No, I don't have a code reader... that's why I"m replacing 3 of the parts...


----------



## wawoola (May 11, 2006)

Check your spark plug cables, perhaps the problem could be there. At home we have to E30 318is and both had the same problem. The check engine lights came on because the car was running way to rich, code 1222. I tought there was related to the ICV, O2 Sensor, or MAF, but later we discovered that the spark plug cables were to blame. You should test it with some friends cables and see it for yourself. I did that with another 318is from a friend, and the problem went away.

Hope it helps


----------



## bimmere46 (Jul 18, 2005)

rangelo said:


> No, I don't have a code reader... that's why I"m replacing 3 of the parts...


uh...a code reader is cheap. why just replace random parts? Sounds like a pricey way to make repairs.


----------



## wawoola (May 11, 2006)

For an E30 you don't need a code reader. You can do it by switching the inginition to the on position, and then fully depressing the accelerator pedal 5 times, the computer will flash the codes through the chek engine light.

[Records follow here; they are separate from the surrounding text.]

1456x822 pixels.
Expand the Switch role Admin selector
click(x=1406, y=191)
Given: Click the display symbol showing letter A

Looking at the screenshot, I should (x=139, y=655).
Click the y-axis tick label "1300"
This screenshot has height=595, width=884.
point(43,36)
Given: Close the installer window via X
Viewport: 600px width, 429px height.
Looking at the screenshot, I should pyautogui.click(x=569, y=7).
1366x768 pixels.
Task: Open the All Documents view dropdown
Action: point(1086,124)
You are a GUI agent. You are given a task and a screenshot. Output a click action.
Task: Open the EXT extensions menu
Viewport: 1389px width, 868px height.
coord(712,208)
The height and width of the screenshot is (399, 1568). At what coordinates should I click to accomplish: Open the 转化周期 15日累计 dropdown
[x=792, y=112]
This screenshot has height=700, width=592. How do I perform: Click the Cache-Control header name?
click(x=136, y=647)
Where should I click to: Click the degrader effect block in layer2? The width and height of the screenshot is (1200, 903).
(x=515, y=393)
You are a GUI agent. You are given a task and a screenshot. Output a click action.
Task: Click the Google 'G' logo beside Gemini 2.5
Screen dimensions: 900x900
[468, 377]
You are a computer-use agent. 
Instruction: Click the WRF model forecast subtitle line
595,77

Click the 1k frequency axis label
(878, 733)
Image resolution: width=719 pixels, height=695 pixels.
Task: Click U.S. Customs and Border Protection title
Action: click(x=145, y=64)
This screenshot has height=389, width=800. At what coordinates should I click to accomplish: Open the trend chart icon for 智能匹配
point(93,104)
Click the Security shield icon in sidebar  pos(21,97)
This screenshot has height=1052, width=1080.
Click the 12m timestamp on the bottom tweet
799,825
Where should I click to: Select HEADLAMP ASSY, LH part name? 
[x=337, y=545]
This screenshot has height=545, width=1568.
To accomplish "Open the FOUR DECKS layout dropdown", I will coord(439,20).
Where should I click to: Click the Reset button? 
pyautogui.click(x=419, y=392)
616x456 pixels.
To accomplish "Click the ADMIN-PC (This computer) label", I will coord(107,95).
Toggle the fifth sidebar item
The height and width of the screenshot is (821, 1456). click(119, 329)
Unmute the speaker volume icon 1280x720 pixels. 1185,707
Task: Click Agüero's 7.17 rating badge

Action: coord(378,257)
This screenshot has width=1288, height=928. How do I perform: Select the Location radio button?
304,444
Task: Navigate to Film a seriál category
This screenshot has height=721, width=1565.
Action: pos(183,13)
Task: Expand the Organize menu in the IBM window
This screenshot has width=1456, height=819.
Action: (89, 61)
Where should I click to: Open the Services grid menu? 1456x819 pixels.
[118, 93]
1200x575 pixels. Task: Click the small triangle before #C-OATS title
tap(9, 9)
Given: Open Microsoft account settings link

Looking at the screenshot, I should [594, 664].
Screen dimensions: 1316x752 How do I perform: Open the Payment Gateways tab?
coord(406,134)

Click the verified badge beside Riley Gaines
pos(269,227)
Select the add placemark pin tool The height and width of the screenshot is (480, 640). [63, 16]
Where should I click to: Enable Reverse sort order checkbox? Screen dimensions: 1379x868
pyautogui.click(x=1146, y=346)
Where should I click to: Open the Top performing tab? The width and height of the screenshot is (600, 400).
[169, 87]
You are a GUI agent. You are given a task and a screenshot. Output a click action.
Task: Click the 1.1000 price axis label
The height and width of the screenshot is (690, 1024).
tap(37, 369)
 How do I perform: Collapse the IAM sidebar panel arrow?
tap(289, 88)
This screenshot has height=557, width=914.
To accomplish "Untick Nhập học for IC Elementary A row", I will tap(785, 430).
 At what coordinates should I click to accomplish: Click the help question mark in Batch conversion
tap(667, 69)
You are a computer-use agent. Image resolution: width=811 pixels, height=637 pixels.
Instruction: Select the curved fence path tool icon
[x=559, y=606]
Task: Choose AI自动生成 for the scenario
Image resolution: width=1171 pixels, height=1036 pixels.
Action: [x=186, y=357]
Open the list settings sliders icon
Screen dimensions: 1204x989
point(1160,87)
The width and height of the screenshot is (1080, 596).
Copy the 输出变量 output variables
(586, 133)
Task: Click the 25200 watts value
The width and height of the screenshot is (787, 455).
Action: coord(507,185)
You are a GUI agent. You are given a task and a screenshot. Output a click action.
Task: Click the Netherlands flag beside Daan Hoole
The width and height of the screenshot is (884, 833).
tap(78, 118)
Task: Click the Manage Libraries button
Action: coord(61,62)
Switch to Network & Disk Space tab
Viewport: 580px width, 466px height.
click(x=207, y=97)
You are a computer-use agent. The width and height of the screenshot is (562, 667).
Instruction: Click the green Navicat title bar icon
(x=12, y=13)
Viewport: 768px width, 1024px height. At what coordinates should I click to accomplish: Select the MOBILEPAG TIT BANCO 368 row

Perhaps you can browse or search in the forum for this procedure. It's also useful for E36 but I've read that the timing is a little bit harder.


----------



## bimmere46 (Jul 18, 2005)

wawoola said:


> For an E30 you don't need a code reader. You can do it by switching the inginition to the on position, and then fully depressing the accelerator pedal 5 times, the computer will flash the codes through the chek engine light.
> 
> Perhaps you can browse or search in the forum for this procedure. It's also useful for E36 but I've read that the timing is a little bit harder.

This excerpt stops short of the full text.